Epichorista fraudulenta is a species of moth of the family Tortricidae. This species was first described by Alfred Philpott in 1928. It is endemic to New Zealand and has been observed in the Arthur Range. This species is superficially very similar to Epichorista emphhanes. The female moth is extremely variable. Adults are on the wing in February and March.

== Taxonomy ==
This species was first described by Alfred Philpott using specimens collected by Philpott in February and March at Gordon's Pyramid and at the Mount Arthur Tableland in the Arthur Range in 1928. It was originally named Eurythecta fraudulenta. Later in 1928 Philpott placed this species in the genus Epichorista. George Hudson discussed this species as a synonym of Epichorista emphanes in his 1939 book A supplement to the butterflies and moths of New Zealand. This species is regarded as being taxonomically unresolved as it likely belongs to another genus. It is therefore also known as Epichorista (s.l.) emphanes. The male holotype specimen, collected at Mount Arthur, is held at the New Zealand Arthropod Collection.

== Description ==
Philpott described this species as follows:

♂. 11–14 mm. Head and palpi dark brown mixed with ferruginous or red. Antennae brown mixed with grey, ciliations over one. Thorax dark brown, sometimes mixed with reddish. Abdomen and legs dark brown. Forewings, costa strongly arched at base, apex rectangular, termen moderately rounded, slightly oblique; dark slaty brown strigulated throughout with ferruginous or red; fringes slate colour, basal half reddish. Hindwings greyish-fuscous: fringes greyish-fuscous with dark basal line.
♀. Head and thorax brown, ochreous or ferruginous. Forewings usually brown mixed with yellow, ferruginous or reddish; margin of basal patch very oblique, reaching dorsum at about ½; a broad, fairly even paler fascia following basal patch, usually lead-coloured, sometimes whitish, frequently obscure; a short white outwardly oblique fascia from costa at 3/5, frequently bent at middle and continued in lead-colour to before tornus, sometimes forming part of a subtriangular patch on costa before apex: fringes a mixture of the wing colours.

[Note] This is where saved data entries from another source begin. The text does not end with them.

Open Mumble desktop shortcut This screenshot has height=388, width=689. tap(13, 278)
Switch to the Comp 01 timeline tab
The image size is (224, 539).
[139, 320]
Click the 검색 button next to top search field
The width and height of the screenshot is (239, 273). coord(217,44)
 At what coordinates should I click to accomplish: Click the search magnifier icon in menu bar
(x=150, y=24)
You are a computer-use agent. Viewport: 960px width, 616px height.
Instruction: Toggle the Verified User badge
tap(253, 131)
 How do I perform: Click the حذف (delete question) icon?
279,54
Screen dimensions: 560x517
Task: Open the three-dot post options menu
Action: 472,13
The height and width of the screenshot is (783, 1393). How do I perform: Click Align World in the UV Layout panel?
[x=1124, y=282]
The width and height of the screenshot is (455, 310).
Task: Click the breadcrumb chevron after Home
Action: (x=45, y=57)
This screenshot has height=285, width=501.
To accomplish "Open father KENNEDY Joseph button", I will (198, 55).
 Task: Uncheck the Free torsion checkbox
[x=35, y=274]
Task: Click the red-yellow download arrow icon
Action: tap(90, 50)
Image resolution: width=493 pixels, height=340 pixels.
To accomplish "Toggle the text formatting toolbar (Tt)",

Hindwings fuscous: fringes fuscous with dark basal line, round apex ochreous-whitish.
Philpott pointed out that E. fraudulenta is superficially very similar to Epichorista emphhanes. The female is extremely variable with one example having the first and second fasciae united and forming a broad white band across the wing.

==Distribution==
E. fraudulenta is endemic to New Zealand and is found in the Arthur Range in the Tasman District and West Coast Region.

== Behaviour ==
Adults of this species are on the wing in February and March.